Such malignancies may include, but are not limited to, bladder
cancer, bone cancer, breast cancer, brain cancer, leukemia,
lymphoma, colon cancer, esophageal cancer, gallbladder cancer,
intestinal cancer, renal cell carcinoma, hepatocarcinoma, lung
cancer, ovarian cancer, pancreatic cancer, prostate cancer,
parathyroid cancer, stomach cancer, testicular cancer, thyroid
cancer, uterine cancer.
[0052] Furthermore, the agents may be used to treat acute or
chronic inflammation in vessels, conduits, and cavitary organs,
arising from predisposing anatomical conditions, chronic allergic
processes, or conditions related to infection by various pathogens
(e.g., bacteria, fungi, and viruses).
[0053] The agents may also be used to reduce inflammation resulting
from a procedure. Examples of procedures include, but are not
limited to, widening/enlargement of a narrowed lumen or orifice,
puncture and evacuation or washout of a vessel, conduit, or
cavitary organ, and creation of a novel lumen or orifice within or
adjacent to an extant vessel, conduit, or cavitary organ. The
agents may be delivered into the region in question after the
procedure is completed, but they can also be delivered before the
procedure or during the procedure.
[0054] The present invention will preferably utilize
microfabricated devices and methods for periluminal delivery of
agents. The following description provides several representative
embodiments of microfabricated needles (microneedles) and
macroneedles suitable for the delivery of the agent into a
periluminal (to tissue surrounding the vessel, conduit or cavitary
organ) tissue. The periluminal tissue is the tissue outside the
border defined by the boundary between the "lumen" and "lumen wall"

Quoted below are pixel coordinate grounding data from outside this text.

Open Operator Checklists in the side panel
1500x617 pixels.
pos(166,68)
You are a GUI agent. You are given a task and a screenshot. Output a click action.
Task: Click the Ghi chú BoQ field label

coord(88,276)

of a vessel, conduit or cavitary organ. The microneedle is usually
inserted substantially normal to the wall of the lumen to eliminate
as much trauma to the patient as possible, though this is not a
requirement and often depends on the orientation and anatomical
variation of the lumen. Until the microneedle or microports are at
the site of an injection or infusion, they are positioned in an
atraumatic configuration so that there is no scraping against the
wall of the lumen by any tip of a needle or port structure. In one
specific embodiment, a microneedle remains enclosed in the walls of
an actuator or sheath attached to a catheter so that it will not
injure the patient during intervention or the physician during
handling. When the injection site is reached, movement of the
actuator along the lumen is terminated, and the actuator is
operated to cause the microneedle to be thrust outwardly,
substantially perpendicular to the central axis of a lumen, for
instance, in which the catheter has been inserted.
[0055] As shown in FIGS. 1A-2B, a microfabricated intra-luminal
catheter 10 suitable for use in the methods of the present
invention is described in U.S. Pat. No. 6,547,803, and includes an
actuator 12 having an actuator body 12a and central longitudinal
axis 12b. The actuator body more or less forms a U-shaped outline
having an opening or slit 12d extending substantially along its
length. A microneedle 14 is located within the actuator body, as
discussed in more detail below, when the actuator is in its
unactuated condition (furled state) (FIG. 1B). The microneedle is
moved outside the actuator body when the actuator is operated to be
in its actuated condition (unfurled state) (FIG. 2B).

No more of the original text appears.